MATERIAL PROVIDED START
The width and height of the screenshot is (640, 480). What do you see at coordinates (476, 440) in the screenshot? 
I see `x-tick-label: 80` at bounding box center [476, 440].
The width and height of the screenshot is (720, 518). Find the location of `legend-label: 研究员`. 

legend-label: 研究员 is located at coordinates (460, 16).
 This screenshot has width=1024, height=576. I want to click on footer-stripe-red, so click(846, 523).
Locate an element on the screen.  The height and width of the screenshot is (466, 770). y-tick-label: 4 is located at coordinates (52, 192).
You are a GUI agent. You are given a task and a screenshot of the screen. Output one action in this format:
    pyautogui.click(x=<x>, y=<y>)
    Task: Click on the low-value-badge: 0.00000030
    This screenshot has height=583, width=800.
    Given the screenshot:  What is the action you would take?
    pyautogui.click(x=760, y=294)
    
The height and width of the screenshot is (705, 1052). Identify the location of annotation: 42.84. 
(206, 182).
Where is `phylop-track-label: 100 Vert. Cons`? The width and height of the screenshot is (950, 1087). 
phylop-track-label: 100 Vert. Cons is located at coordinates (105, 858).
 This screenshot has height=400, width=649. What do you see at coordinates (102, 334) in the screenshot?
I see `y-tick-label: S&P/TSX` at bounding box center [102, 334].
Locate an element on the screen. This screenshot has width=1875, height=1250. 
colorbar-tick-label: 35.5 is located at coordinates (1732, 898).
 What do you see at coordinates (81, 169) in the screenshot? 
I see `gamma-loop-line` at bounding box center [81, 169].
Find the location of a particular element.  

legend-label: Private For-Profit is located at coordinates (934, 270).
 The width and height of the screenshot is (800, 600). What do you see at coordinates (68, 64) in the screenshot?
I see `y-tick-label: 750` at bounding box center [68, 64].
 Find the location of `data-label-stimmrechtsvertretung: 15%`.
MATERIAL PROVIDED END
### GOAL OF THE EXERCISE:
Copy out every one of the entries above, word for word.

### RESPONSE TO THIS TASK:
The width and height of the screenshot is (640, 480). What do you see at coordinates (476, 440) in the screenshot? 
I see `x-tick-label: 80` at bounding box center [476, 440].
The width and height of the screenshot is (720, 518). Find the location of `legend-label: 研究员`. 

legend-label: 研究员 is located at coordinates (460, 16).
 This screenshot has width=1024, height=576. I want to click on footer-stripe-red, so click(846, 523).
Locate an element on the screen.  The height and width of the screenshot is (466, 770). y-tick-label: 4 is located at coordinates (52, 192).
You are a GUI agent. You are given a task and a screenshot of the screen. Output one action in this format:
    pyautogui.click(x=<x>, y=<y>)
    Task: Click on the low-value-badge: 0.00000030
    This screenshot has height=583, width=800.
    Given the screenshot:  What is the action you would take?
    pyautogui.click(x=760, y=294)
    
The height and width of the screenshot is (705, 1052). Identify the location of annotation: 42.84. 
(206, 182).
Where is `phylop-track-label: 100 Vert. Cons`? The width and height of the screenshot is (950, 1087). 
phylop-track-label: 100 Vert. Cons is located at coordinates (105, 858).
 This screenshot has height=400, width=649. What do you see at coordinates (102, 334) in the screenshot?
I see `y-tick-label: S&P/TSX` at bounding box center [102, 334].
Locate an element on the screen. This screenshot has width=1875, height=1250. 
colorbar-tick-label: 35.5 is located at coordinates (1732, 898).
 What do you see at coordinates (81, 169) in the screenshot? 
I see `gamma-loop-line` at bounding box center [81, 169].
Find the location of a particular element.  

legend-label: Private For-Profit is located at coordinates (934, 270).
 The width and height of the screenshot is (800, 600). What do you see at coordinates (68, 64) in the screenshot?
I see `y-tick-label: 750` at bounding box center [68, 64].
 Find the location of `data-label-stimmrechtsvertretung: 15%`.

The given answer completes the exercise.